This is the eighth (and, for now, final) post in the theoretical reward learning sequence, which starts in this post. Here, I will provide a few pointers to anyone who might be interested in contributing to further work on this research agenda, in the form of a few concrete and shovel-ready open problems, a few ideas on how those problems may be approached, and a few useful general insights about this problem setting.

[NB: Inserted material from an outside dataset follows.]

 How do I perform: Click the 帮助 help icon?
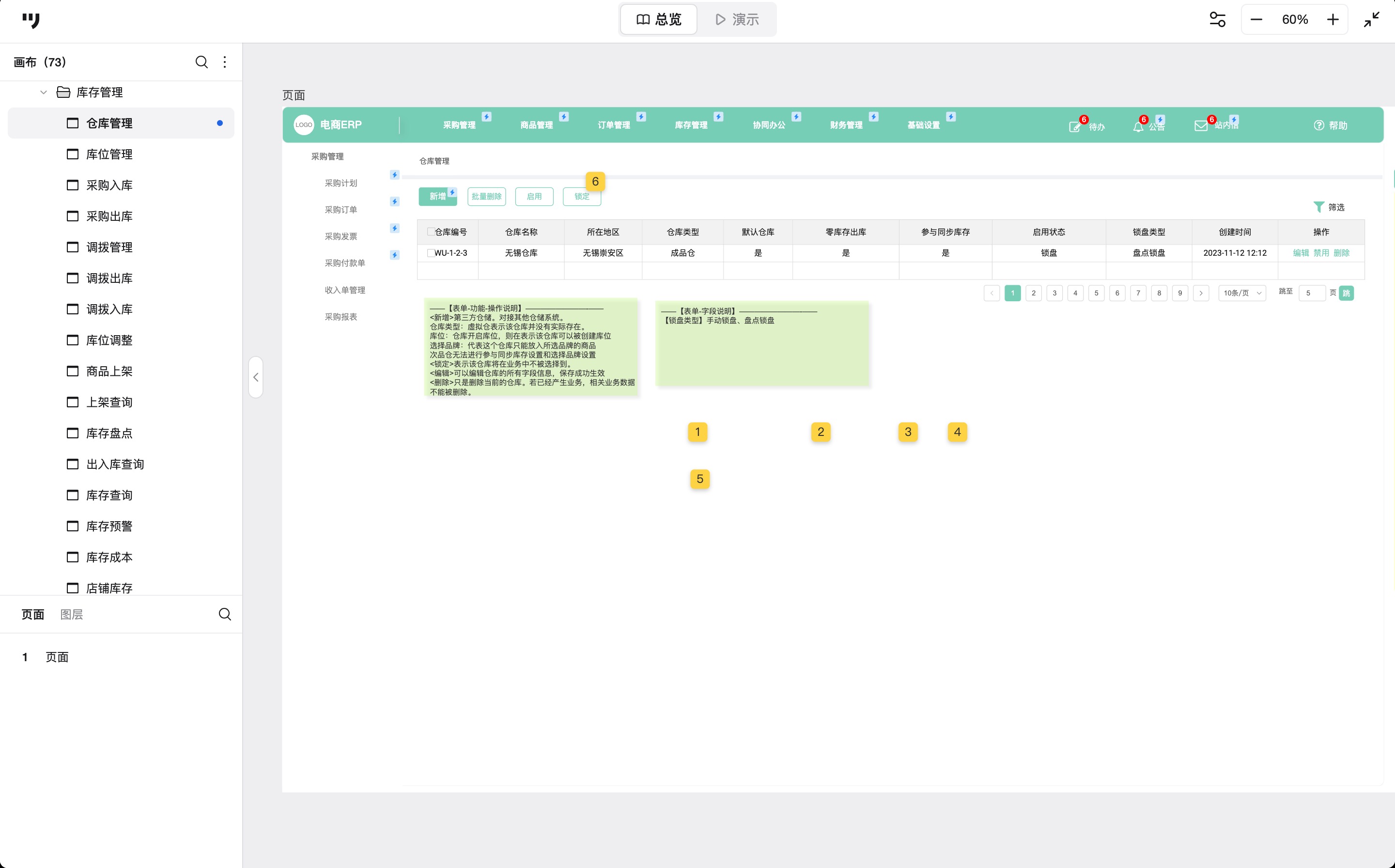coord(1318,125)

The theoretical reward learning research agenda tackles one of the core difficulties of AI safety in a fairly direct way — namely, the difficulty of how to specify what we want AI systems to do. At the same time, this research agenda has also proven to be quite tractable; I have been able to produce a lot of results in a relatively short period of time, many of which both contribute to building up a deeper theoretical basis for reward learning, while also having more immediate practical implications. If this research agenda gets a bit more attention, then I think it is entirely realistic to expect that we could have something like a “mathematical theory of outer alignment” within a few years. This would solve a meaningful number of important subproblems to the broader AI safety problem (even though there of course also are many important problems it does not cover). It would elucidate the relationship between objectives and outcomes, it would tell us how to learn good task representations, and it would tell us what the limitations of these representations may be (and potentially also how to handle those limitations). If you are looking to contribute to AI safety research, if you find my motivating assumptions compelling, and if you are inclined towards theoretical research over empirical research, then you may want to consider contributing to the theoretical reward learning research agenda. In this post, I want to provide a few starting points for how to do just that.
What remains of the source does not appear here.